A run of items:
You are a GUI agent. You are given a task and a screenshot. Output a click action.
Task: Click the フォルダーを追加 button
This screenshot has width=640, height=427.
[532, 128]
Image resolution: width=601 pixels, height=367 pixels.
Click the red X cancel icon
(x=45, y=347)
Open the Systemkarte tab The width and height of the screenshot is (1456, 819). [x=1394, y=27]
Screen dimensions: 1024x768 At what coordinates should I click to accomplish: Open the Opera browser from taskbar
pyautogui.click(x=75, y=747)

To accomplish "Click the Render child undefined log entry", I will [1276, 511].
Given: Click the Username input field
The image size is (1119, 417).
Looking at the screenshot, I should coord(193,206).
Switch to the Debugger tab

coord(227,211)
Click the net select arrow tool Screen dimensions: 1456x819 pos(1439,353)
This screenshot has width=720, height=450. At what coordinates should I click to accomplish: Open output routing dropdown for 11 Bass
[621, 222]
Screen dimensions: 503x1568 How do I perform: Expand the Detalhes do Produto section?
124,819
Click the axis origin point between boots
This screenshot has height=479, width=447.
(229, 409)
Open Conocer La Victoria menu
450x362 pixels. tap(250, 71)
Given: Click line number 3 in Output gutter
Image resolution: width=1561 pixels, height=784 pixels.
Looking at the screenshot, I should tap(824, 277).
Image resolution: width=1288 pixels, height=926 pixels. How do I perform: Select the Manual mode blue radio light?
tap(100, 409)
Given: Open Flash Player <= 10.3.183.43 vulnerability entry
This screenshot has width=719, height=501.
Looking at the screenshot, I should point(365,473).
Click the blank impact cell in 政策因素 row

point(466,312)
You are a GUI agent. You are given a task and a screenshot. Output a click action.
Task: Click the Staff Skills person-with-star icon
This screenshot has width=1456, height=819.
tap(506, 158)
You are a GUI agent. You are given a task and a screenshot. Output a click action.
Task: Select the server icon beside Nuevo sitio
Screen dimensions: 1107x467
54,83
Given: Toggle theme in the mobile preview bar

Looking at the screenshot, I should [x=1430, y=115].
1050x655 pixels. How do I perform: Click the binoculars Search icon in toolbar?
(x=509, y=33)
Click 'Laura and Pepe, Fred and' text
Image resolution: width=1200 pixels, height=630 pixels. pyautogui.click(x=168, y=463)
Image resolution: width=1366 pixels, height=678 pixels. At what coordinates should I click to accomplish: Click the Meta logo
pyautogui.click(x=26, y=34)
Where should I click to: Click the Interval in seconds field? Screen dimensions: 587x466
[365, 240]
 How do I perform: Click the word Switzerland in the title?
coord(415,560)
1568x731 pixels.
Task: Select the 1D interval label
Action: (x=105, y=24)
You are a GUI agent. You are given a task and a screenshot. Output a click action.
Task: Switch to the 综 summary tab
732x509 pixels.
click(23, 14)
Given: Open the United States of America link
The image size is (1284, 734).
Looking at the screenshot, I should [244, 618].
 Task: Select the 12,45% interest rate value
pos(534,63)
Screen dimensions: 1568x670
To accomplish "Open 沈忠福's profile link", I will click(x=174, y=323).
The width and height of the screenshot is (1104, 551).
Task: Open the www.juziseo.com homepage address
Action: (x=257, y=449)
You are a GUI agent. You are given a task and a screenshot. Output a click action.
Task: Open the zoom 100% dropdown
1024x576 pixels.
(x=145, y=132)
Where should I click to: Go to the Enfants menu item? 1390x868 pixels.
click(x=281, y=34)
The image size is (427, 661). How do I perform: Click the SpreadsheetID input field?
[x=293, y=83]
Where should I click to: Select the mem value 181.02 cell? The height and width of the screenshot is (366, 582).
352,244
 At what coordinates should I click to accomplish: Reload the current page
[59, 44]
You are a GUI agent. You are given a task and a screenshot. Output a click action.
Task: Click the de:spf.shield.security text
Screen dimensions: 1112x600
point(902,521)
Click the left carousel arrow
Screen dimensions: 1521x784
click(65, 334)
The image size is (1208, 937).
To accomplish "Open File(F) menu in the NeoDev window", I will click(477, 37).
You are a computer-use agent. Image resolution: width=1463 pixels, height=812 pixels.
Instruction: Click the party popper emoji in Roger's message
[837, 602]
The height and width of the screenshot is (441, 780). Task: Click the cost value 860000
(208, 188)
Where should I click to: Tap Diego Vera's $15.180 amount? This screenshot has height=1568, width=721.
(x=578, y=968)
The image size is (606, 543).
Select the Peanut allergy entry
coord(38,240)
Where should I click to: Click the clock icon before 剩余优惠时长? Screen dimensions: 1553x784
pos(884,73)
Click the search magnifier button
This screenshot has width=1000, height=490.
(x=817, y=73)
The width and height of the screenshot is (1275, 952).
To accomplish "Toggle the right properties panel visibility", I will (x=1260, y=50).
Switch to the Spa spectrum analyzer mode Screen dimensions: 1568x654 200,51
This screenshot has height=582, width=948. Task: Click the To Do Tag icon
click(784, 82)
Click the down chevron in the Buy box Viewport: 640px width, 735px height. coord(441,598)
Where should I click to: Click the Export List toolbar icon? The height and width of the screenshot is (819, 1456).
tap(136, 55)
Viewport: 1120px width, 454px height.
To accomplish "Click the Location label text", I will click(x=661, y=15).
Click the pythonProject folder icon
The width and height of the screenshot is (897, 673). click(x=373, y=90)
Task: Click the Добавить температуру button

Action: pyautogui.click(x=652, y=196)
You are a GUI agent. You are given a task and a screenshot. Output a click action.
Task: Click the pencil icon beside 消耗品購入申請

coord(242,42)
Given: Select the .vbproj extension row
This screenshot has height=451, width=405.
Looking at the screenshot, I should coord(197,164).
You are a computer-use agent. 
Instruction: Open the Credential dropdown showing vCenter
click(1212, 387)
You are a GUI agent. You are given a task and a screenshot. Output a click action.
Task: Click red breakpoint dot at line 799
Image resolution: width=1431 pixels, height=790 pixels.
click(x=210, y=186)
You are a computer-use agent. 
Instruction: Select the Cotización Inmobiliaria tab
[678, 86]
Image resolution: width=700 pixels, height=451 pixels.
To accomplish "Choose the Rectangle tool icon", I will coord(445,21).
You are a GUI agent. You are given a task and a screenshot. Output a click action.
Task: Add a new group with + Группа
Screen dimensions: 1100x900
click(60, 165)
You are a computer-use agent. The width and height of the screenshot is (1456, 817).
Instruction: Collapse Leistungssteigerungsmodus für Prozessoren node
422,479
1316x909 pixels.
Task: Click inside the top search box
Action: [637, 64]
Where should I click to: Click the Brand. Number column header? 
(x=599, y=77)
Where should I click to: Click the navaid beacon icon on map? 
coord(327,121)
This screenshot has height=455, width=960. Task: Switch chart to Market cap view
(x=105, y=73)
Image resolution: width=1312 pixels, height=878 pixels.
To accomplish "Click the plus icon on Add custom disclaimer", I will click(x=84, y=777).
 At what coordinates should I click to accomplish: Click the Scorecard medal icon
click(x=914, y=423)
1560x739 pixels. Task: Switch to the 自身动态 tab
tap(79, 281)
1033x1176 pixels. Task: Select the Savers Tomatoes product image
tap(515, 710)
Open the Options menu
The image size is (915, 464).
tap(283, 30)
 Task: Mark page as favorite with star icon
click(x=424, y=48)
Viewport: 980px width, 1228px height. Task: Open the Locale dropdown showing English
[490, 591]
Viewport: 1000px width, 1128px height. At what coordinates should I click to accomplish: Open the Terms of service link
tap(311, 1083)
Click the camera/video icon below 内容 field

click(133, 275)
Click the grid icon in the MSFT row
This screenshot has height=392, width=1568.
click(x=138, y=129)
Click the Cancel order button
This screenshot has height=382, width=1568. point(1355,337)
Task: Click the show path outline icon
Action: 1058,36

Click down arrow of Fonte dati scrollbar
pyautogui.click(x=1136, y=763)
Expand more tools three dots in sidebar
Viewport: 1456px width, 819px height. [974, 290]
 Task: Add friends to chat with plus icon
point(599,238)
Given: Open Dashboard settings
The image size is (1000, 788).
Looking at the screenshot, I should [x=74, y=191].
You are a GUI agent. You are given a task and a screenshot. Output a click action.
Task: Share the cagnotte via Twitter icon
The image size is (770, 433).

Exercise aim | Please pull out each line of the items above that contains the word "beside".

Task response |
Task: Select the server icon beside Nuevo sitio
Task: Click the pencil icon beside 消耗品購入申請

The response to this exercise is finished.